[DO THIS]: Filter the material down to only the lines that contain the string "Viewport", copying each such line in full.
-- Start of PROVIDED ENTRIES --
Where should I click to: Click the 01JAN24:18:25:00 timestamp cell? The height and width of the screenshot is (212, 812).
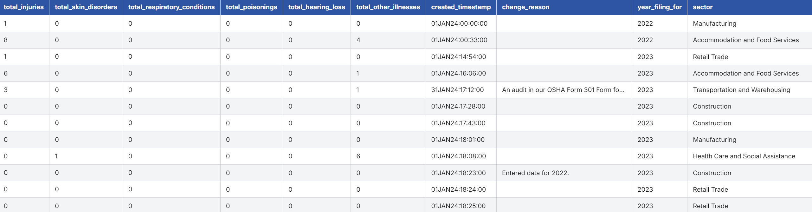tap(458, 206)
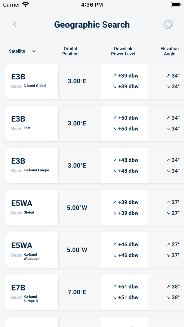Tap the battery indicator in the status bar
184x327 pixels.
tap(175, 4)
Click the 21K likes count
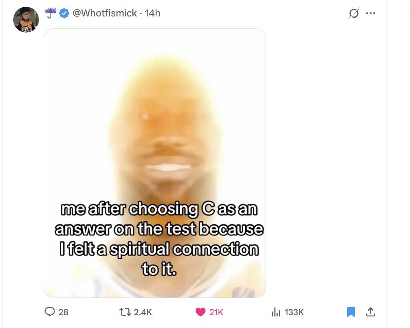The height and width of the screenshot is (328, 410). tap(216, 312)
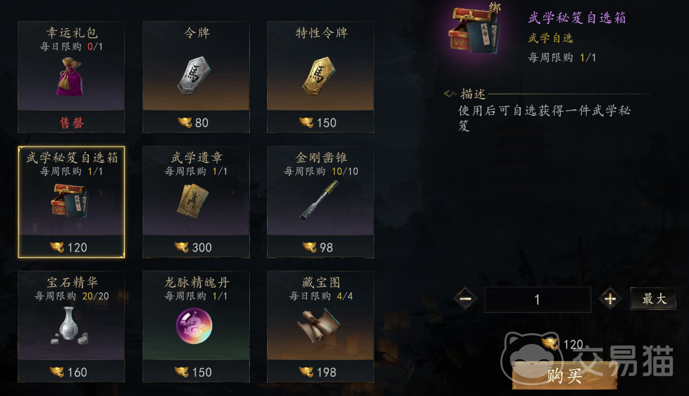689x396 pixels.
Task: Increase quantity with the plus button
Action: pos(610,299)
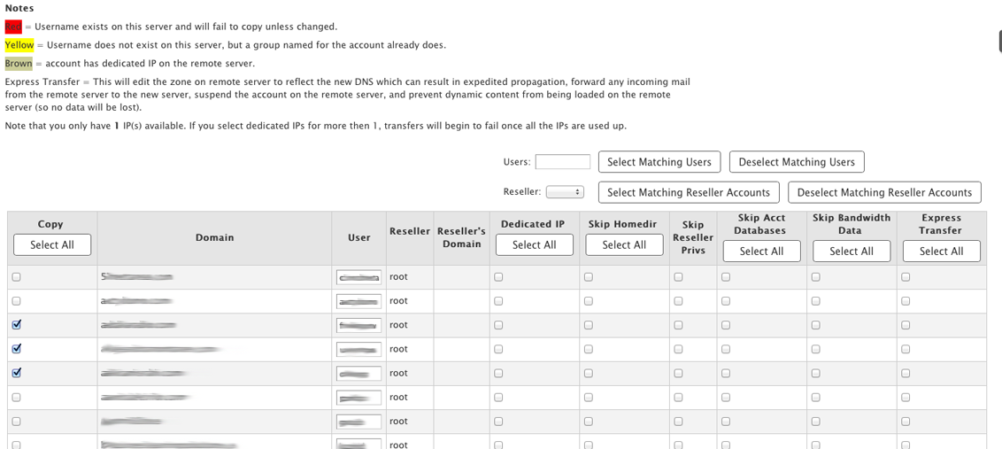Open the Reseller dropdown
The height and width of the screenshot is (449, 1002).
(565, 192)
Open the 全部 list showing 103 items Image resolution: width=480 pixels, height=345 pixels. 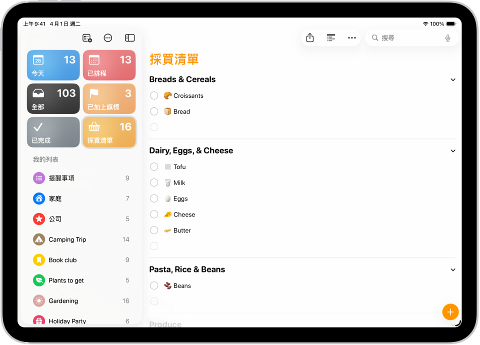click(x=53, y=99)
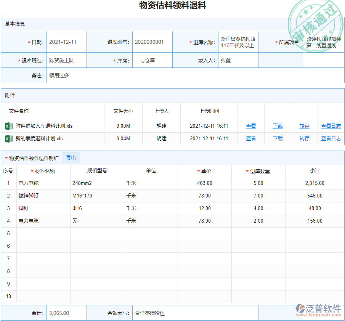Open 查看 for the first attachment
The width and height of the screenshot is (345, 321).
click(251, 126)
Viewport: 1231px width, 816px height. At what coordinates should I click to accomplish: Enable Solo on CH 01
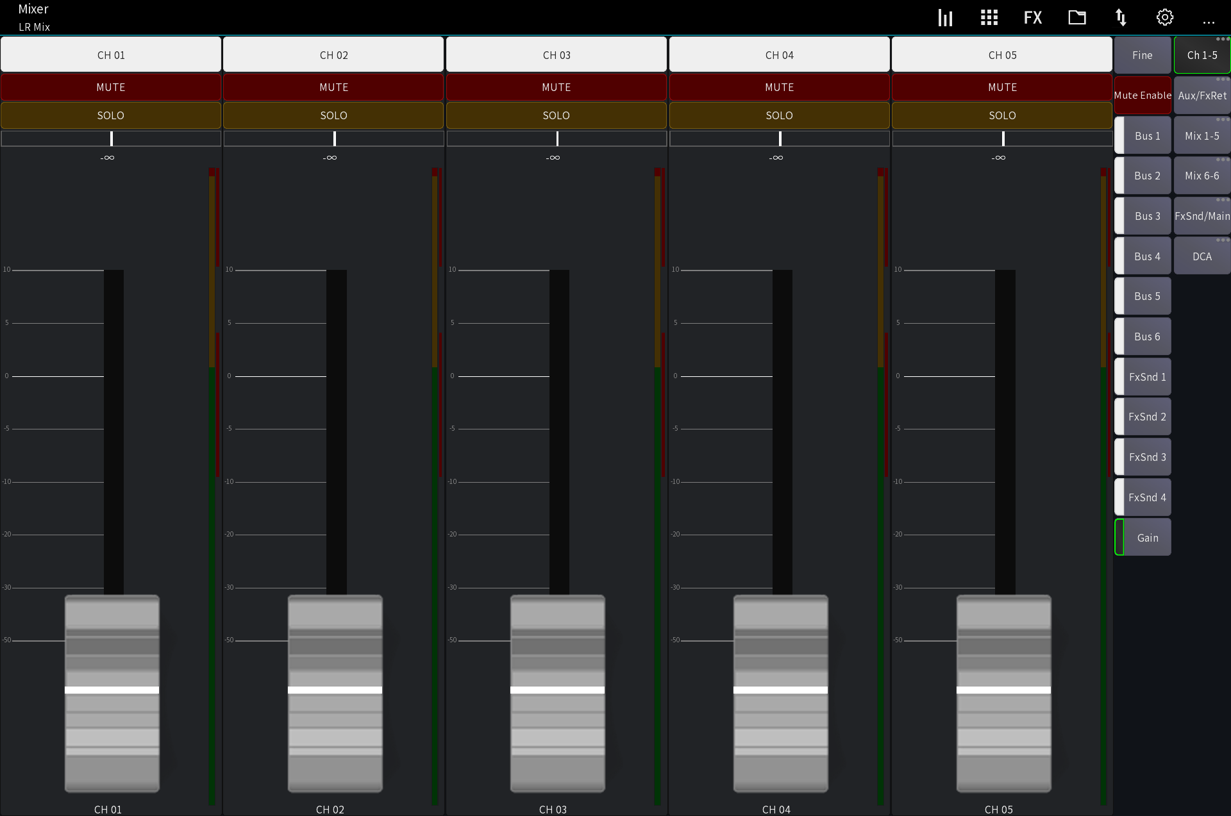coord(110,115)
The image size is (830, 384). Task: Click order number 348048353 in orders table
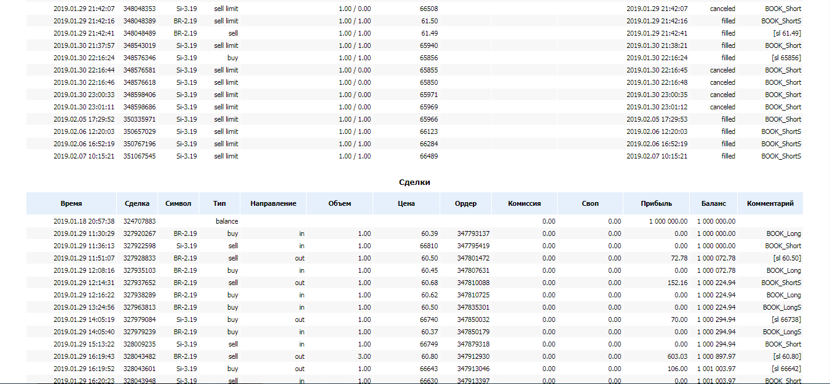(140, 9)

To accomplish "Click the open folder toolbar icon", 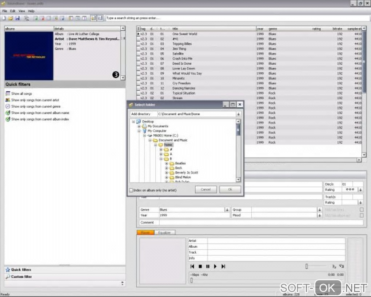I will pyautogui.click(x=11, y=18).
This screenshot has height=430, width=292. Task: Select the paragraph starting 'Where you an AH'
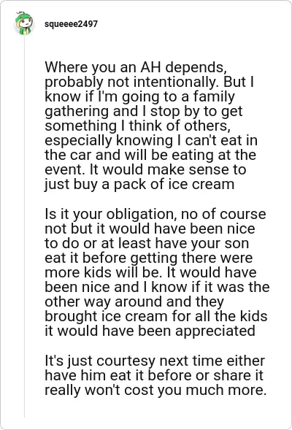pos(151,126)
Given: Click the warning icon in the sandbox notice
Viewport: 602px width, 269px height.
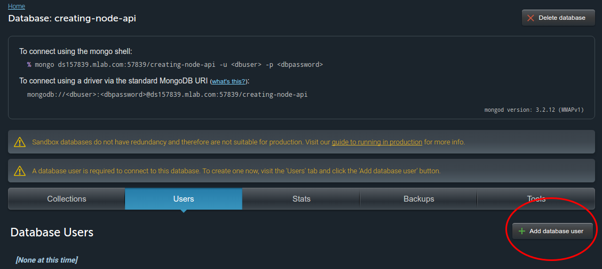Looking at the screenshot, I should click(x=20, y=142).
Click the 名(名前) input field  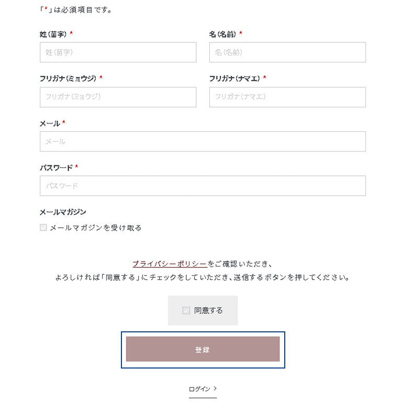click(x=287, y=52)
-- End of PROVIDED ENTRIES --
[PROBLEM SOLUTION]:
Viewport: 1231px width, 816px height. At what coordinates should I click to accomplish: Enable Solo on CH 01
Viewport: 602px width, 269px height.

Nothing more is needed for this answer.